> **Dataset excerpts**:
-=-=-=-=-
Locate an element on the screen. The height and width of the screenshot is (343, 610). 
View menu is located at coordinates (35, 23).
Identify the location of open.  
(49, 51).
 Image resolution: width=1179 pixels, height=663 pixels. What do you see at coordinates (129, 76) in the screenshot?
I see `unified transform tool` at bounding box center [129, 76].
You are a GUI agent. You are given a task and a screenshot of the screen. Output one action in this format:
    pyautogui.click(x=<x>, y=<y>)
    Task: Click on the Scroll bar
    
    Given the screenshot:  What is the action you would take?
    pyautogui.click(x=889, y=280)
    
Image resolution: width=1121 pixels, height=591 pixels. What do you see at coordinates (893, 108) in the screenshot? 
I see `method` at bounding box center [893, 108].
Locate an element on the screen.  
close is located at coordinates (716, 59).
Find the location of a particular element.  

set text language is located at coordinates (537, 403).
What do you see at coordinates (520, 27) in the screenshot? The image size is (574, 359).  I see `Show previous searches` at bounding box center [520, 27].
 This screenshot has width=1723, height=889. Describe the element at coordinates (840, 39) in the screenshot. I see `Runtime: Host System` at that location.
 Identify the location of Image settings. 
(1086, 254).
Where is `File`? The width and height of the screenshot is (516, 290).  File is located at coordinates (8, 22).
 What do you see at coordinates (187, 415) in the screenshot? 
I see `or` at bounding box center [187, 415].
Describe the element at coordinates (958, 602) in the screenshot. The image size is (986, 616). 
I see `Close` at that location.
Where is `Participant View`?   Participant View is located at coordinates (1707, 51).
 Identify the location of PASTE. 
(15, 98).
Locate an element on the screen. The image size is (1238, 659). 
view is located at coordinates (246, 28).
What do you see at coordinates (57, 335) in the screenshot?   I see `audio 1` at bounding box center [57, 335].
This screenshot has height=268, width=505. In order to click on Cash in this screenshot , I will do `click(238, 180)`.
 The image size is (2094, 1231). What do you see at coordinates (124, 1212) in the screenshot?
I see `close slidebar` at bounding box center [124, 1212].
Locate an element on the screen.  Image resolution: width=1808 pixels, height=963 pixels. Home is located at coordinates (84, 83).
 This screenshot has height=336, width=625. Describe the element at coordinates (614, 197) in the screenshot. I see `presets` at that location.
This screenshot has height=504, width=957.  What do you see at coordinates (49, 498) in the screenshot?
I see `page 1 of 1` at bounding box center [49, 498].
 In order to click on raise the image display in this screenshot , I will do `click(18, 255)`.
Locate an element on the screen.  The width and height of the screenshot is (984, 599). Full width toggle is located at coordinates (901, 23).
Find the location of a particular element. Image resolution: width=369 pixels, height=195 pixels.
-=-=-=-=-
> **What the task requires**:
State only the number of lines in the data above that contain the string "Identify".

> **The completed task**:
3